Sterling’s grip on her hair tightened. “Come here,” he growled.

He pulled out of her mouth, creating a gasping sound when air rushed back inside her, and pulled her up. He didn’t wait, flipping her onto her back to loom over her. The blankets tented around them, creating a private, warm cave.

The billionaire looked down at her, his eyes dark holes in the gloom.

“I need to be inside you,” he said.

“Do it,” Cassidy pleaded. “Please, Sterling.”

She spread her legs. She was incredibly wet; her pussy was waiting for him.

Sterling positioned himself between her thighs and guided his cock to her entrance.

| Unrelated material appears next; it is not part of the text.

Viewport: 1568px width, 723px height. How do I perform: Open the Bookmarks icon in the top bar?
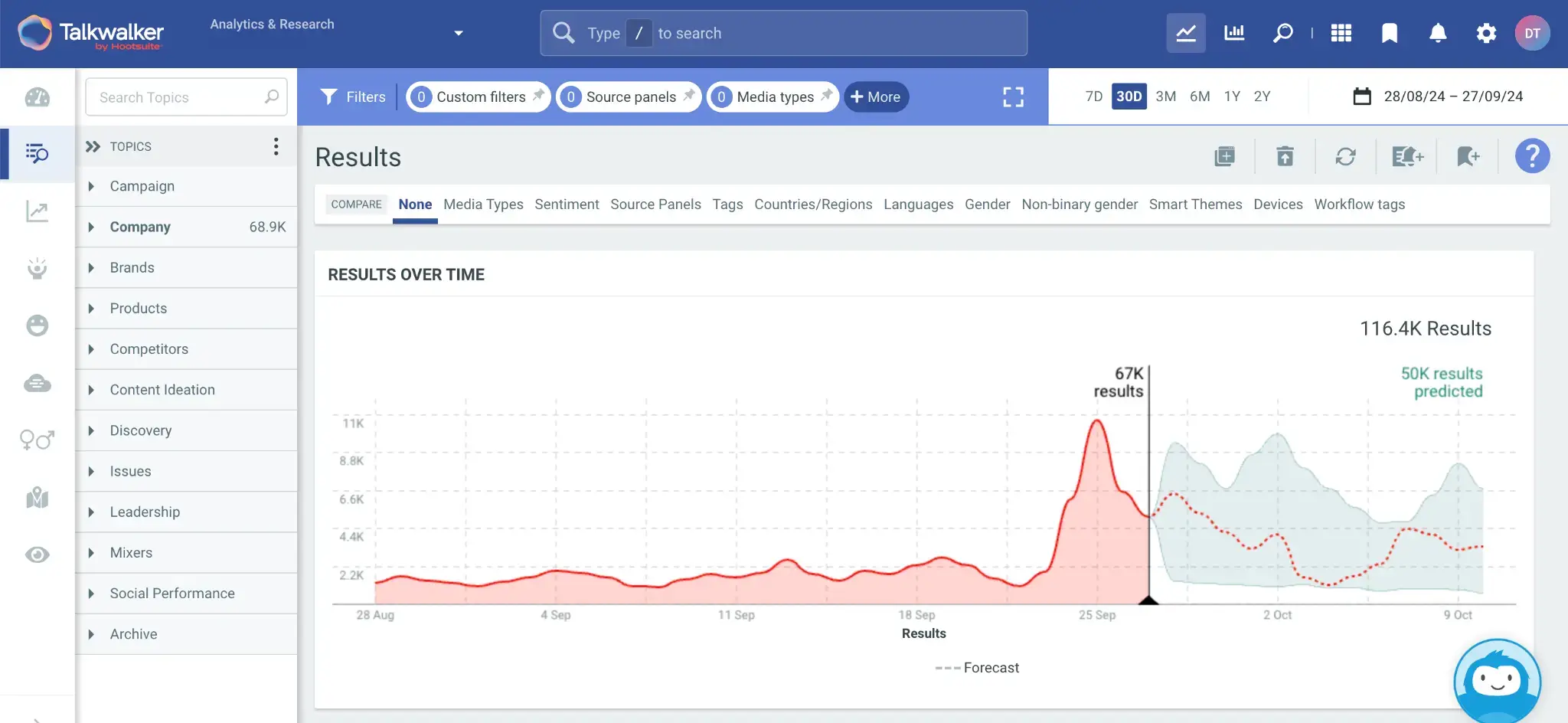pos(1390,33)
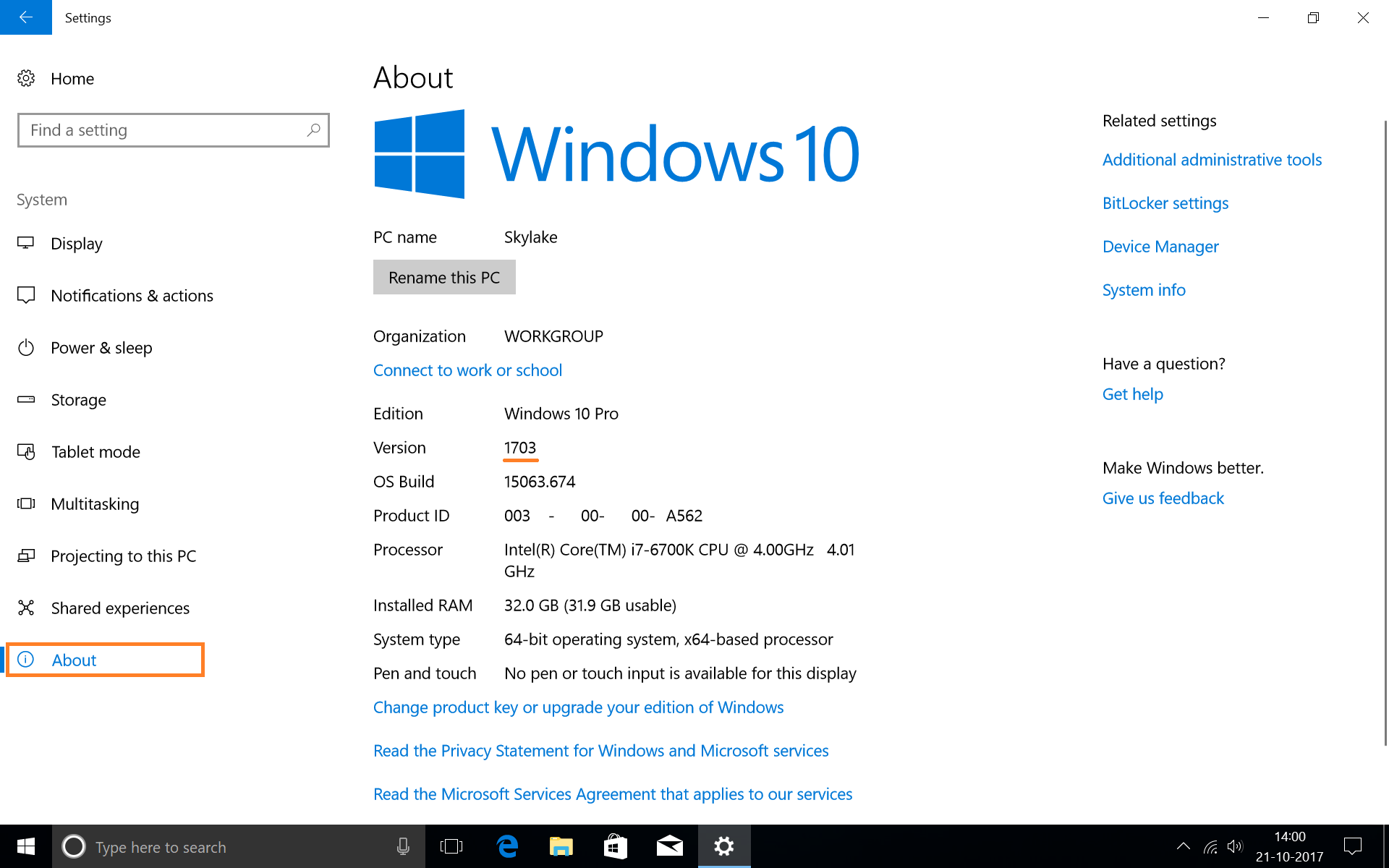Click Shared experiences icon in sidebar

pos(26,608)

He paused and looked into her eyes.

“Mine,” he whispered. “You’re mine.”

“Yours,” she agreed, nodding her head.

He entered her with a slow, deep slide, stretching and filling her completely. Her wet, viscous vaginal fluids ensured his length and girth went all the way in.

Cassidy gasped and wrapped her legs around his waist to pull him closer. She wanted no space between them.

Sterling began to thrust with a steady, powerful rhythm. He ground his pubic bone against hers. Every stroke hit her clit. Every thrust sent a wave of pleasure radiating through her frozen limbs.

“You feel so good,” Sterling moaned. “So tight.”

He leaned down and kissed her desperately. He devoured her mouth, biting her lip. To her, he tasted like desire and survival.

Cassidy clawed at his back, meeting his thrusts and matching his pace.

The heat built with every stroke; every time he pushed harder inside of her.

Just like when he was in her mouth, she reveled in feeling his size and touch sliding against her vaginal walls.

She could feel the ribbed texture of his thick veins and the friction of each pleasurable thrust as he touched her inner spot.

“Sterling,” she panted. “I’m close.”

“Come for me,” he ordered. “Let go.”

He reached down between their bodies, found her swollen clit with his thumb, and rubbed it.

That was the spark that ignited her orgasm.

It hit her like a lightning strike and clenched her womb, blurring her vision. Cassidy screamed and clamped down on his member.

Sterling roared and drove into her one last time, pushing his entire shaft as deep as he could possibly go. Then he came with a vibrating intensity.

She felt him pulse inside her, and could feel the hot jets of his seed filling her pussy. It was the warmest thing she had ever felt.

He collapsed on top of her, his weight heavy, crushing, and perfect. Sterling buried his face in her neck, panting. His heart hammered against hers.

They lay there in the silence of the shack. The wind still screamed outside, but it couldn’t touch them. Sterling kissed her throat, then her jaw.

“We made it,” he whispered against her skin.

“Yeah,” Cassidy said, running her fingers through his damp hair. “We made it.” She closed her eyes.